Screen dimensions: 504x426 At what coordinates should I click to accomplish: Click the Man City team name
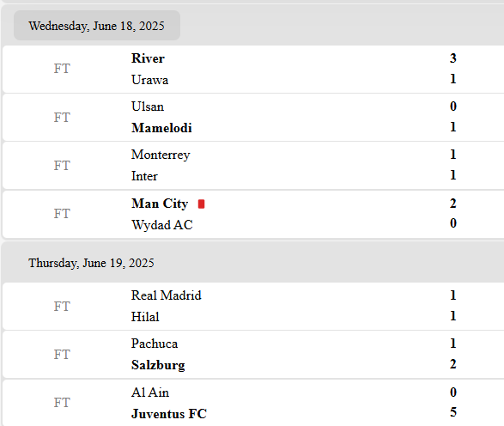pyautogui.click(x=160, y=204)
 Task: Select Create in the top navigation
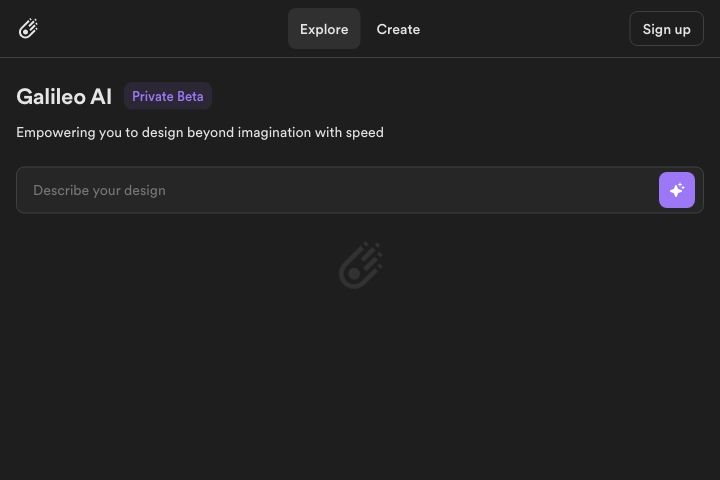[x=398, y=29]
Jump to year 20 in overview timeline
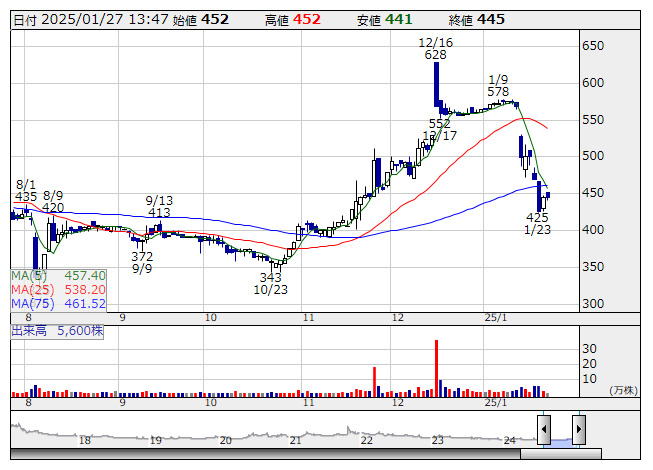Viewport: 653px width, 470px height. pos(225,440)
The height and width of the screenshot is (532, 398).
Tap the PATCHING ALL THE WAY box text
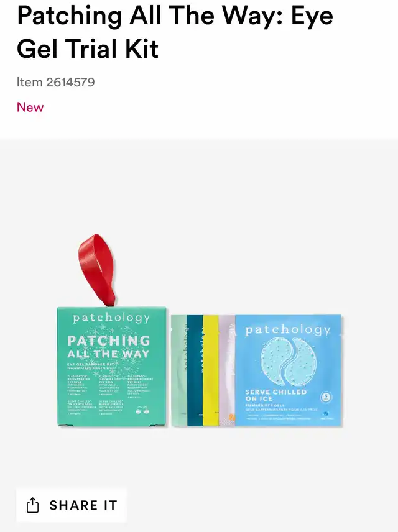pyautogui.click(x=109, y=347)
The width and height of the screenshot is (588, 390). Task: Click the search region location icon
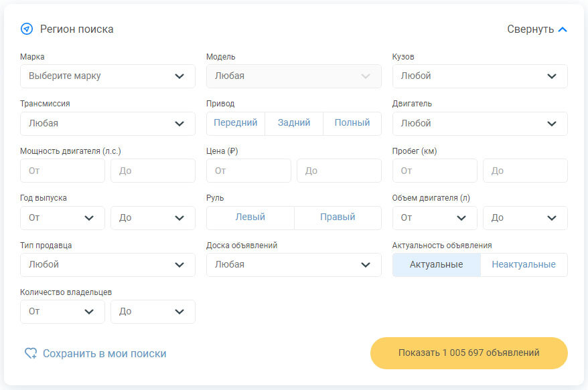(x=27, y=29)
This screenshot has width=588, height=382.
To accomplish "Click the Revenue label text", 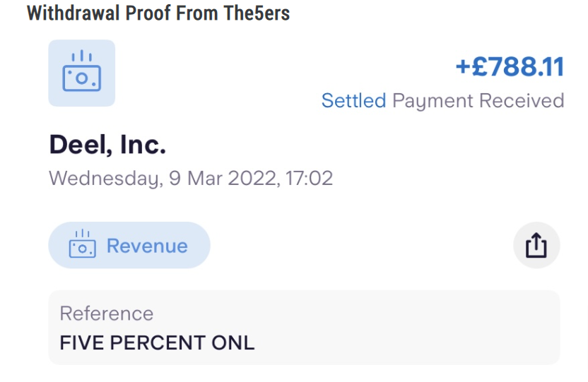I will [x=147, y=246].
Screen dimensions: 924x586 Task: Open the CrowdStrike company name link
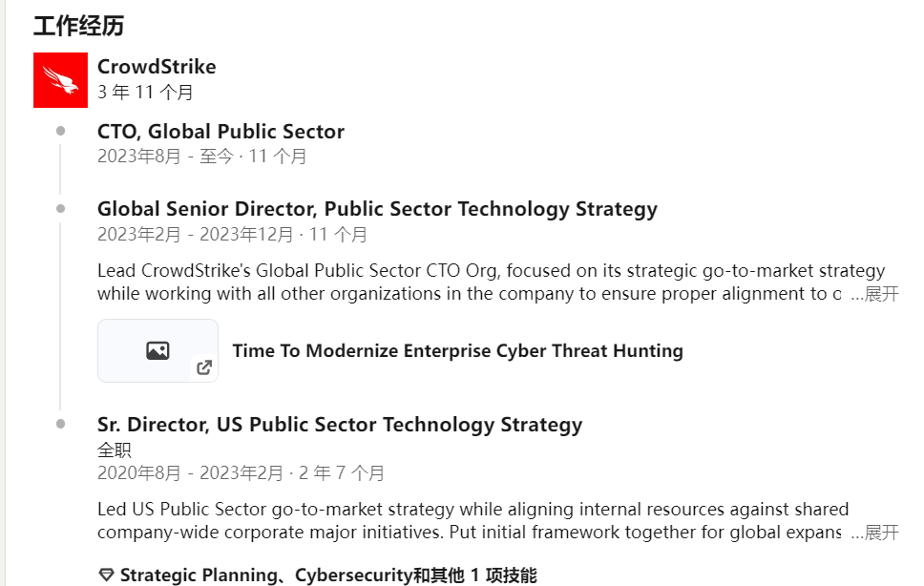pos(157,67)
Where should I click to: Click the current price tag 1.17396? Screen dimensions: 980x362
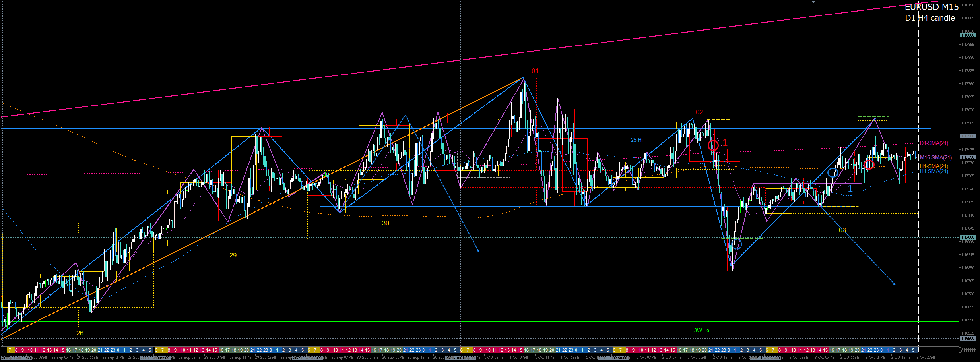(x=967, y=157)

Your objective | Find the line that contains "Where should I", then write out that line and every line after it through the end of the records, exactly. Leave the pictures out.

Finished task |
Where should I click to: Click the current price tag 1.17396? Screen dimensions: 980x362
(x=967, y=157)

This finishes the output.